Comparative Analysis of Neuronal Morphology from Control and Schizophrenic Animal Models Obtained from NeuroMorpho.Org Database

Abstract

With a typical onset of late adolescence to early adulthood, schizophrenia is a debilitating psychiatric condition that interferes with one's ability to think clearly at key psycho-social-developmental stages and has a 0.25-0.75% prevalence. This investigation approaches the study of schizophrenia through the lens of computational neuroscience using morphological data obtained from NeuroMorpho.Org, an open-source database of neuronal and glial reconstructions. During our internship at NeuroMorpho.Org, we worked directly on the three-step pipeline of finding, processing, and annotating data for upload to the database. For this project, we compiled and downloaded morphological data from each dataset involving schizophrenic animal models using the summary reports functionality.
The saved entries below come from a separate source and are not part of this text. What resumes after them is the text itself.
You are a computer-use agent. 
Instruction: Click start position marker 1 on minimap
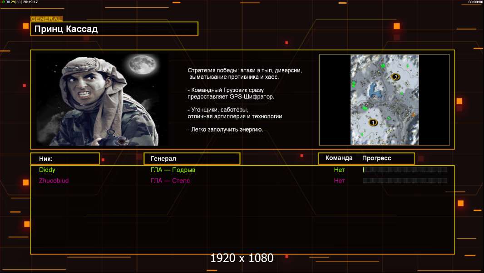click(373, 122)
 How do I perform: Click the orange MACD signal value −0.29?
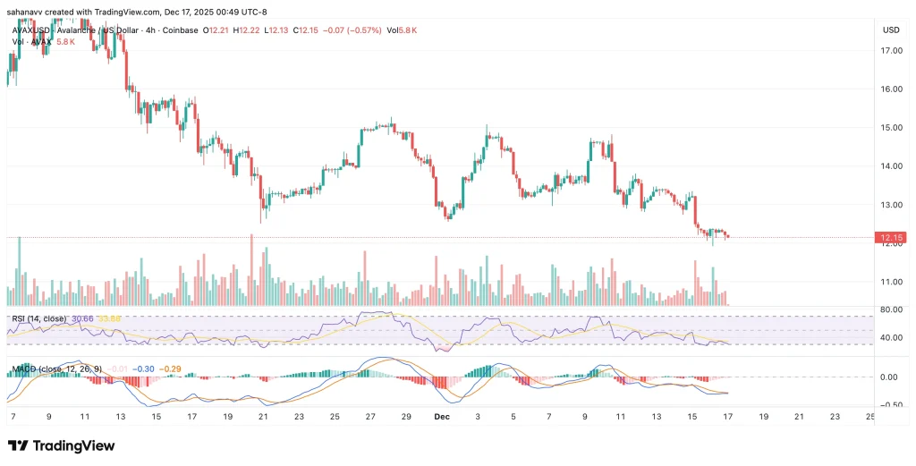tap(170, 368)
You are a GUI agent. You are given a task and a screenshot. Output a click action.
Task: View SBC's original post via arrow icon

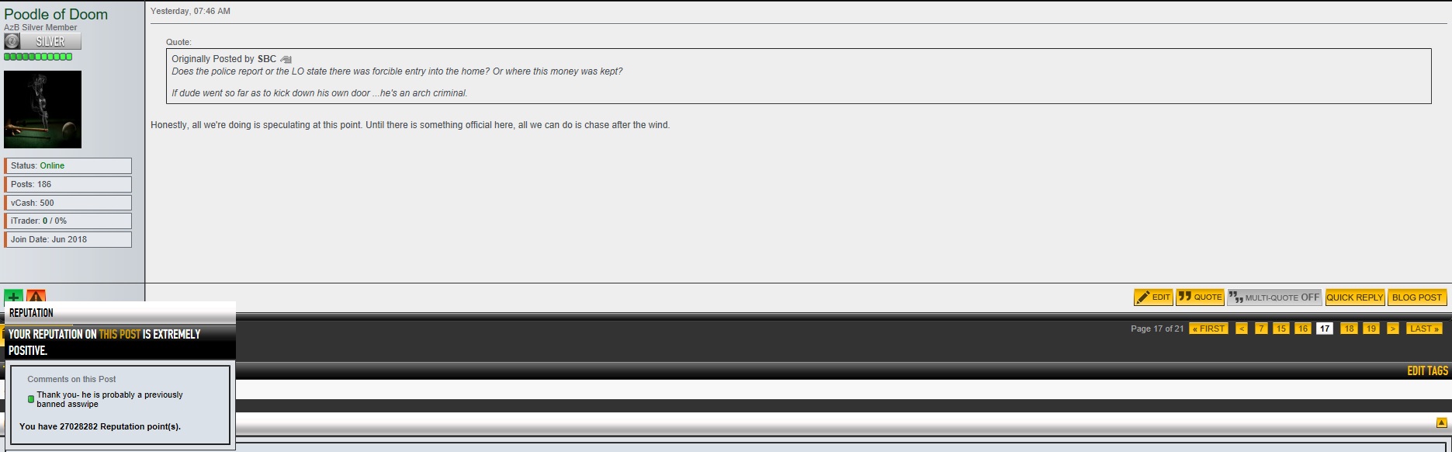286,59
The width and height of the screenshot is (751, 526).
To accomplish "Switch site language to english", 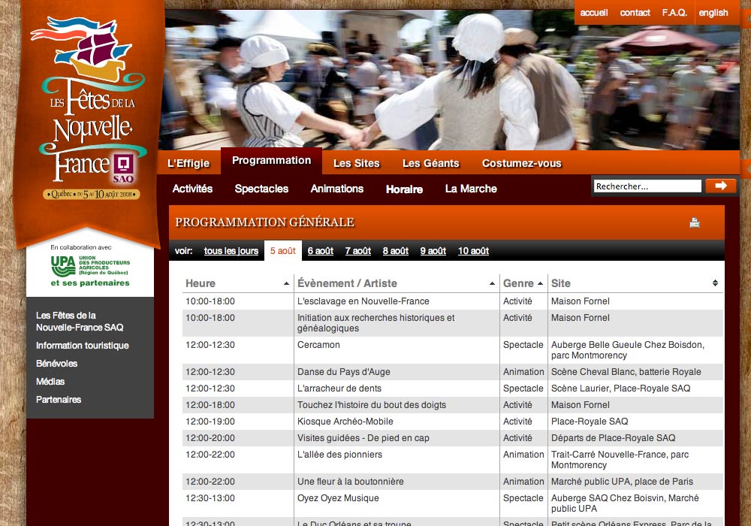I will click(x=713, y=13).
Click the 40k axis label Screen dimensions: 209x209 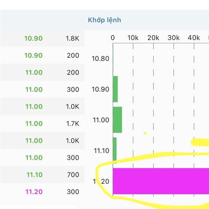(x=194, y=38)
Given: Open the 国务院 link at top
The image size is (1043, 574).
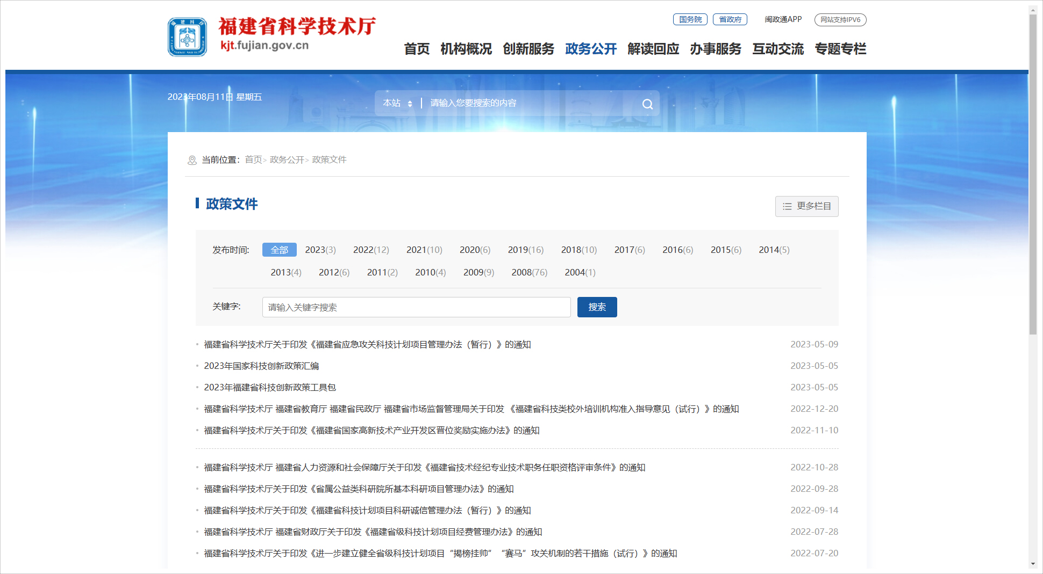Looking at the screenshot, I should [x=690, y=19].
Our results were obtained from 7 datasets, with a total of 760 neuronal reconstructions, including 6 genetic and 1 pharmacologically induced model. All data were obtained from rodents (89% from mice and 11% from rats), with both principal cells (83%) and interneurons (17%) from the neocortex, hippocampus, and striatum. Only 4 genetic models showed notable morphological discrepancies. Pyramidal cells in the hippocampus showed a 24% increase in total length, 103% in volume, and 27% in the number of branches. In the somatosensory cortex, principal cells revealed a 46% reduction in total length, 50% in volume, and 60% in the number of branches, while interneurons had a 28% increase in total length, 60% in volume, and a reduction of 5% in the number of branches. In the medial prefrontal cortex, the genetic model revealed a 28% increase in total length, 53% in volume, and 29% in the number of branches, while the pharmacological model shows a reduction of 23% in total length and 43% in the number of branches, and 53% increase in the volume of principal cells. Contrary to our expectations, the most significant discrepancies were substantial increases in the selected morphological parameters. Further research using detailed morphometric data for axons and dendrites, electrophysiology, dendritic spine density, cell counts, and brain region volumes may help elucidate whether these results are consistent with schizophrenic pathology.